Identification of novel inhibitors of the Co-Chaperone HOP in the context of KSHV infection

Molecular chaperones are an evolutionarily conserved family of proteins found across the
five kingdoms of life. Molecular chaperone function is essential for maintenance of the
proteome, ensuring proteins and protein complexes adopt the correct folding and
conformational states. Kaposi’s sarcoma-associated herpesvirus (KSHV), like many other
viruses, utilise host cell molecular chaperones, in particular the heat shock protein (HSP)
machinery, enhancing both its latent and lytic replication cycles. Therefore, targeting HSPs
may be an attractive antiviral therapeutic strategy. This is supported by findings that show
HSP70 and HSP90 specific ATPase inhibitors result in effective inhibition of the KSHV lytic
replication cycle. However, utilisation of these HSP inhibitors is not a clinically viable
approach, due to redundancy in the HSP network and toxic side effects. Thus, alternative
approaches to modulating the HSP70 and HSP90 system is an active area of research for
pharmaceutical development.
This thesis describes an alternative approach to inhibiting the host cell HSP machinery, by
targeting the molecular co-chaperone HOP, which facilitates the transfer of client proteins
from HSP70 to HSP90. The first aim was to determine whether HOP was essential for KSHV
lytic replication and a viable therapeutic target. Results in chapter 3 show that HOP is
redistributed to the nucleus during KSHV lytic replication with a proportion of HOP localising
to KSHV replication and transcription complexes (vRTCs). Moreover, depletion studies show
HOP is essential for efficient viral protein expression and infectious virion production. The
second aim was to develop and validate a high-throughput fluorescent polarisation assay to
screen potential inhibitors of HOP-HSP PPIs. Whilst no positive hit compounds were
detected, assay efficacy and effectiveness were demonstrated. Therefore, in chapter 5
alternative approaches to develop HOP-HSP70 PPI inhibitors were investigated, including
selective functional group and fragment screening, as well as peptide SAR development.

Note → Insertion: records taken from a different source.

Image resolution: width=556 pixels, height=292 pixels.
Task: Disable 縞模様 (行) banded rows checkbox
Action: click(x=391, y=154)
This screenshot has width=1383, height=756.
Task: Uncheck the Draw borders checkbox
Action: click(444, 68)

Results provided some interesting findings to be taken forward in the development of early
SAR relating to carboxylic acids. Moreover, peptide SAR identified a tryptophan containing
peptide with enhanced activity.
In conclusion, this work demonstrated that HOP is intrinsically involved in KSHV lytic
replication and may provide future pharmaceutical opportunities. However, targeting HOP
HSP interactions is a challenging medicinal chemistry problem.